(Collected data)
+ + + + + + +
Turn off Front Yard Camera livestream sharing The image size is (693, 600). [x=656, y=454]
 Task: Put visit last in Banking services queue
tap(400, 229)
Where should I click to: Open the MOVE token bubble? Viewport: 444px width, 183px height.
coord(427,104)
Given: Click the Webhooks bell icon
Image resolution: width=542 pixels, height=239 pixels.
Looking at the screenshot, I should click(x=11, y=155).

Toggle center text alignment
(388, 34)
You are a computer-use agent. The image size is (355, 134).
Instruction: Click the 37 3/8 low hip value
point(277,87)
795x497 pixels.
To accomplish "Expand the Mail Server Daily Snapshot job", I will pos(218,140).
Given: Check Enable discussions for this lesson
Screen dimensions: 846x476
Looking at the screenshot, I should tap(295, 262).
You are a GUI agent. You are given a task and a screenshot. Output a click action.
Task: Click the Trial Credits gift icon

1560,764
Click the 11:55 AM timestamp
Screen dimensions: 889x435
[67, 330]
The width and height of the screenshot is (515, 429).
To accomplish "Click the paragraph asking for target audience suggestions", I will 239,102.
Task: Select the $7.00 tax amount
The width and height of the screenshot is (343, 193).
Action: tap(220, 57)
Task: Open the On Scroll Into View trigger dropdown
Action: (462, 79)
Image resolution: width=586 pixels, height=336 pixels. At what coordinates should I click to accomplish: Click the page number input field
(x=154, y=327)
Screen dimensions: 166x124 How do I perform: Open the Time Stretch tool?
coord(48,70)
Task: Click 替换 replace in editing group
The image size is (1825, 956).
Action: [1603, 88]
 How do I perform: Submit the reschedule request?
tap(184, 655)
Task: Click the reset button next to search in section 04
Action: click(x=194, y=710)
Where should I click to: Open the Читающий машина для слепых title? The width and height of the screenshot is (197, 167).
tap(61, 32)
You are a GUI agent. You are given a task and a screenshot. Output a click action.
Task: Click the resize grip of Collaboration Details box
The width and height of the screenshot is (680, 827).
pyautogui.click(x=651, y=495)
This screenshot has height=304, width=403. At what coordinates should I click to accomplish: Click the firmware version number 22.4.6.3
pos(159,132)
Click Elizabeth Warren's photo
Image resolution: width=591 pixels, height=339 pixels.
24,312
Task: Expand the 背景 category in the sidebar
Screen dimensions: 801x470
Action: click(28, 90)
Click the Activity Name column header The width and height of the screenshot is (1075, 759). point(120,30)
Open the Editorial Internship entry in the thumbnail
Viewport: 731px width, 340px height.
+ + + + + + +
Aim of the task. Every line in the records above that contains the word "Expand" is to be copied out.

Task answer.
To accomplish "Expand the Mail Server Daily Snapshot job", I will pos(218,140).
Task: Expand the 背景 category in the sidebar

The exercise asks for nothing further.